(Dataset items)
<<<<
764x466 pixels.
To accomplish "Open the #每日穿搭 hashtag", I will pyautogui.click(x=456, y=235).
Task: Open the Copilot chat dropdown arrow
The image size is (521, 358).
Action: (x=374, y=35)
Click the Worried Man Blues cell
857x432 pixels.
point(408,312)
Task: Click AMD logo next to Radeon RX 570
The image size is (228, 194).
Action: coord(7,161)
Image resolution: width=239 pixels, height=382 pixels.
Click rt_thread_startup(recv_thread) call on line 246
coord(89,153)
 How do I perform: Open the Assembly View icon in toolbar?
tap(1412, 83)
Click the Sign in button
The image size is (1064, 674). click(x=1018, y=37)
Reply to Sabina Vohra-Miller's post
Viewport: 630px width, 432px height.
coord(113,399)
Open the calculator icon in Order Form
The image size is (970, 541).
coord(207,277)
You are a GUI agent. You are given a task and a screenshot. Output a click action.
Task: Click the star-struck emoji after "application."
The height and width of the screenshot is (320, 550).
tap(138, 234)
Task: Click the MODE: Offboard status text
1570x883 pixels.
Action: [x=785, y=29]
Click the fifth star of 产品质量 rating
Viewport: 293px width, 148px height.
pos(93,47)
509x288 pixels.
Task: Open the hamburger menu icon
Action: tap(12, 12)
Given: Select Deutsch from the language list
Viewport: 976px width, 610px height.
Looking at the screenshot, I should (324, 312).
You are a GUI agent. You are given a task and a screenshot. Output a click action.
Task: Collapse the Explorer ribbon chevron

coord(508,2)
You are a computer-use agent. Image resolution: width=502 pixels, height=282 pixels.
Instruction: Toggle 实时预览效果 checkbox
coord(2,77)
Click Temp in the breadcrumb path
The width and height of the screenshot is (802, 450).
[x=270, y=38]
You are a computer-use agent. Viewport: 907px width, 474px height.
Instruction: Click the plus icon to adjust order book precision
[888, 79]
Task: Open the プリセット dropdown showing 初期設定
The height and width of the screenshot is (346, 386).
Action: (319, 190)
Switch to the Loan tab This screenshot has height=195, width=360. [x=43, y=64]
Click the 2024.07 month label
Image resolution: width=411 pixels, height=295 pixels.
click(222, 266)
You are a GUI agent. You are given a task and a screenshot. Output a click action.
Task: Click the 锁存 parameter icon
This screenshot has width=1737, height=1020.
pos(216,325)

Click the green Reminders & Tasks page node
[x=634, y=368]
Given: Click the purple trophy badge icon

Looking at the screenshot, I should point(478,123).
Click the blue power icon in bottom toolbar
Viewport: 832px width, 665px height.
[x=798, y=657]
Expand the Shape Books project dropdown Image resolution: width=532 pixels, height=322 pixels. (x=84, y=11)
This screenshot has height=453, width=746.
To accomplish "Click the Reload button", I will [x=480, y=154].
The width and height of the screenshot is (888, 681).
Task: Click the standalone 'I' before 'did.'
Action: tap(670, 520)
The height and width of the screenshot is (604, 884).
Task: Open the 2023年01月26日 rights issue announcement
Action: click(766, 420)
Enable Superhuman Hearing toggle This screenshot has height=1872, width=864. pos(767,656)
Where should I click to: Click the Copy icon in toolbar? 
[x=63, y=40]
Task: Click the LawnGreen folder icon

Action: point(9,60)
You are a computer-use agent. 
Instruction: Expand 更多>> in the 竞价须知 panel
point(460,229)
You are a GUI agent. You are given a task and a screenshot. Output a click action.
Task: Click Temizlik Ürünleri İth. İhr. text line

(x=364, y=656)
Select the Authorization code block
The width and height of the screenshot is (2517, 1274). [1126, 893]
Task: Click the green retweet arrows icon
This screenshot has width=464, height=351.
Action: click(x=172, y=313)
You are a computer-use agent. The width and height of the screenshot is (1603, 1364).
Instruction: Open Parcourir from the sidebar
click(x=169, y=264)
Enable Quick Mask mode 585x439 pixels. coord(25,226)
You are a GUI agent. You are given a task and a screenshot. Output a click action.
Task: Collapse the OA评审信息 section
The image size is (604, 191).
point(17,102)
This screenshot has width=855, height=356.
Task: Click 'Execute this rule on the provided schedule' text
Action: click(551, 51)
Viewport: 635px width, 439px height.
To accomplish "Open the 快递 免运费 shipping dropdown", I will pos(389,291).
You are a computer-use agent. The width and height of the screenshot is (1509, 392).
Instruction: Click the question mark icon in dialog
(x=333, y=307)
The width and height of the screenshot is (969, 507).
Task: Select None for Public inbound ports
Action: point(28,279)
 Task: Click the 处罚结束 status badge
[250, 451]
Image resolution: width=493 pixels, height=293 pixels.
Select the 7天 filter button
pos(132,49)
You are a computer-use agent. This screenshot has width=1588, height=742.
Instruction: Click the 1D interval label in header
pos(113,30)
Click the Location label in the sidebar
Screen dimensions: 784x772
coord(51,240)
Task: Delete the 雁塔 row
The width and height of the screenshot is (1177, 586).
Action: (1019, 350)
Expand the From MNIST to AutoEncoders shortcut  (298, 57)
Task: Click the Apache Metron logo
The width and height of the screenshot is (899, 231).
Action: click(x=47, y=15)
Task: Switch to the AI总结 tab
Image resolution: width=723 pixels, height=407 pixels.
>>>>
*STATED TASK*.
Copy the lines from the one with "Task: Click AMD logo next to Radeon RX 570" through the one with "Looking at the screenshot, I should point(478,123).", keeping every character unchanged.

*WRITTEN RESPONSE*.
Task: Click AMD logo next to Radeon RX 570
The image size is (228, 194).
Action: coord(7,161)
Image resolution: width=239 pixels, height=382 pixels.
Click rt_thread_startup(recv_thread) call on line 246
coord(89,153)
 How do I perform: Open the Assembly View icon in toolbar?
tap(1412, 83)
Click the Sign in button
The image size is (1064, 674). click(x=1018, y=37)
Reply to Sabina Vohra-Miller's post
Viewport: 630px width, 432px height.
coord(113,399)
Open the calculator icon in Order Form
The image size is (970, 541).
coord(207,277)
You are a GUI agent. You are given a task and a screenshot. Output a click action.
Task: Click the star-struck emoji after "application."
The height and width of the screenshot is (320, 550).
tap(138, 234)
Task: Click the MODE: Offboard status text
1570x883 pixels.
Action: [x=785, y=29]
Click the fifth star of 产品质量 rating
Viewport: 293px width, 148px height.
pos(93,47)
509x288 pixels.
Task: Open the hamburger menu icon
Action: tap(12, 12)
Given: Select Deutsch from the language list
Viewport: 976px width, 610px height.
Looking at the screenshot, I should (324, 312).
You are a GUI agent. You are given a task and a screenshot. Output a click action.
Task: Collapse the Explorer ribbon chevron

coord(508,2)
You are a computer-use agent. Image resolution: width=502 pixels, height=282 pixels.
Instruction: Toggle 实时预览效果 checkbox
coord(2,77)
Click Temp in the breadcrumb path
The width and height of the screenshot is (802, 450).
[x=270, y=38]
You are a computer-use agent. Viewport: 907px width, 474px height.
Instruction: Click the plus icon to adjust order book precision
[888, 79]
Task: Open the プリセット dropdown showing 初期設定
The height and width of the screenshot is (346, 386).
Action: (319, 190)
Switch to the Loan tab This screenshot has height=195, width=360. [x=43, y=64]
Click the 2024.07 month label
Image resolution: width=411 pixels, height=295 pixels.
click(222, 266)
You are a GUI agent. You are given a task and a screenshot. Output a click action.
Task: Click the 锁存 parameter icon
This screenshot has width=1737, height=1020.
pos(216,325)

Click the green Reminders & Tasks page node
[x=634, y=368]
Given: Click the purple trophy badge icon

Looking at the screenshot, I should point(478,123).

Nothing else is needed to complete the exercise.